Но ведь есть в истории процессы, которые основываются на совсем других принципах. Не нам забывать такой пример, как Октябрьская революция. Уж кто лучше Ленина чувствовал малейшие колебания социальных и классовых сил, а за несколько дней до февральского переворота он не видел никаких признаков социалистической революции и в письме к швейцарским рабочим убедительно доказывал, что сейчас она и не может победить в России, самой мещанской стране Европы.



Или когда на 400 лет раньше неизвестный монах Лютер вступил в борьбу с величайшей силой тогдашнего мира, казалось, что он действует противно всем социальным и историческим законам.

Вот с такой точки зрения хотелось бы ещё раз продумать судьбу России. Медицина многое может сказать о болезни и смерти, но религия знает ещё и воскресение. И где больше, чем в жизни народов, применимы эти загадочные слова:

ИБО КАК СМЕРТЬ ЧЕРЕЗ ЧЕЛОВЕКА,

ТАК ЧЕРЕЗ ЧЕЛОВЕКА И ВОСКРЕСЕНИЕ.

(1 Коринф. 15, 21)

II

Кажется, что слова эти обращены прямо к нам, указывают нам путь. Ведь если ни класс, ни партия, ни удачное сочетание сил в мировой политике не способны остановить ту тень смерти, которая начинает уже опускаться на Россию, то, значит, это может быть сделано только ЧЕРЕЗ ЧЕЛОВЕКА, усилиями отдельных человеческих индивидуальностей.

Но не безнадёжно ли людям пытаться остановить неизбежное действие законов истории? Это самое серьёзное возражение, и его надо обсудить прежде всего.

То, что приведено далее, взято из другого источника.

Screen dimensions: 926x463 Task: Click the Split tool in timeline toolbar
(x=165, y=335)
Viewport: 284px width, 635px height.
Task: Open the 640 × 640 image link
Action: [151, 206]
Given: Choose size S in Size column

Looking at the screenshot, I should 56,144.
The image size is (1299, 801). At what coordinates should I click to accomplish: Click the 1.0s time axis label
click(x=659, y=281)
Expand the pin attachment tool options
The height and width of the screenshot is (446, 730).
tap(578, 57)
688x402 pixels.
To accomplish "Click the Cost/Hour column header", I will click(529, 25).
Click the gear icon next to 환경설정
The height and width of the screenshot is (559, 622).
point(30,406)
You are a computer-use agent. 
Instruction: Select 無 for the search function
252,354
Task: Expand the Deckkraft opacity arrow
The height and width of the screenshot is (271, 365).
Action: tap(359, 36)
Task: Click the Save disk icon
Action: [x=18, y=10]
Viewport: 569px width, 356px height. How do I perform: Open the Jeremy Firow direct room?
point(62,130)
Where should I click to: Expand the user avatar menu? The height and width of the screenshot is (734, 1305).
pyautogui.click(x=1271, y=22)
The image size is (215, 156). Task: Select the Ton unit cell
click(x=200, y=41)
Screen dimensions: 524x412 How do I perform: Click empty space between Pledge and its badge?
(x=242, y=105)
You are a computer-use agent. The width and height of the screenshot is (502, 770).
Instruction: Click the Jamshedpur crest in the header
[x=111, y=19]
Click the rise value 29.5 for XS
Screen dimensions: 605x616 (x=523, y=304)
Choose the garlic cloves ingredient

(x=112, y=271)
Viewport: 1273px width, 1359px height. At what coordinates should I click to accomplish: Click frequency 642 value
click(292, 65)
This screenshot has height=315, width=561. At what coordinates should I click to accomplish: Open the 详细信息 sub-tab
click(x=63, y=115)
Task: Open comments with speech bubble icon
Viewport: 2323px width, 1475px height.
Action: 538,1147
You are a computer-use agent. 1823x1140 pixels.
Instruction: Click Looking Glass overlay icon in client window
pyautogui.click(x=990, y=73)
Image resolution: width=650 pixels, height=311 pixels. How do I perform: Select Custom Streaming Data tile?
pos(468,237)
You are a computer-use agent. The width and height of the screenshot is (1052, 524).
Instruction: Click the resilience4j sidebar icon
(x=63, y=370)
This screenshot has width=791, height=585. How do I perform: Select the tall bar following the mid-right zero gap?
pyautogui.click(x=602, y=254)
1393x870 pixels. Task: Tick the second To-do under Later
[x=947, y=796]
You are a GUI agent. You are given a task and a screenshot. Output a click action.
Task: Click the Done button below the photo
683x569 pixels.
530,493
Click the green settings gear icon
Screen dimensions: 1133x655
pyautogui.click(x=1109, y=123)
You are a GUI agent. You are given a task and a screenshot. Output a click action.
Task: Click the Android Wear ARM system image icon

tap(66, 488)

Уже которому поколению с детства внушают, что личность бессильна повлиять на ход истории, что он определяется безликими факторами экономики и производства. И мы так прониклись этим представлением, что, кажется, и позабыли проверять его своим умом. Казалось бы, нельзя узнать характер законов истории, не зная самих этих законов, а законы в любой науке проверяются сравнением и опытом.